=== Extracted material ===

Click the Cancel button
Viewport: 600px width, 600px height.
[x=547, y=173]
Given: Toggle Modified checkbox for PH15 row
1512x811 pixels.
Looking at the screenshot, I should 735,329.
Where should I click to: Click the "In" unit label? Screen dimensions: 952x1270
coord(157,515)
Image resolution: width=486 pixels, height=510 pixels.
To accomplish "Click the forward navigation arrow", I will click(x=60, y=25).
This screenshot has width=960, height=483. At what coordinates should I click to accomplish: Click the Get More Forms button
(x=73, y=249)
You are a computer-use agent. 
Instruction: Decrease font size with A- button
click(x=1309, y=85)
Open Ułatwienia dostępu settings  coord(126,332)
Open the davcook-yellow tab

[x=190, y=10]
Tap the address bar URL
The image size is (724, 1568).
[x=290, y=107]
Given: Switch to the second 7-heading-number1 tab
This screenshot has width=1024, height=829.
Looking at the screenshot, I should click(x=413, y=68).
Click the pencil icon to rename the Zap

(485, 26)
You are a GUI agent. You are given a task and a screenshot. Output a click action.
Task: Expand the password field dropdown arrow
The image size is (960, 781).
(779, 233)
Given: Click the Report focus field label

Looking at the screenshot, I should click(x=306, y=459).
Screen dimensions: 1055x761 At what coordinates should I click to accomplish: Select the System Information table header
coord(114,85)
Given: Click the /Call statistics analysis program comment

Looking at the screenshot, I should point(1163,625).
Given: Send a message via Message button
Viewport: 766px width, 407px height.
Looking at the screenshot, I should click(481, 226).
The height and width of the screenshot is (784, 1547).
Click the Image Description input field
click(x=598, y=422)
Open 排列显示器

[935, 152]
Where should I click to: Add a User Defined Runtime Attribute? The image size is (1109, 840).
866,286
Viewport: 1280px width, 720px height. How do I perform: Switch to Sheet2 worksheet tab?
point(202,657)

===

▶ _Exercise requirements_
Look over the records above, and wherever a line contains the string "agent", copy that line.

▶ _Task answer_
You are a computer-use agent. 
You are a GUI agent. You are given a task and a screenshot. Output a click action.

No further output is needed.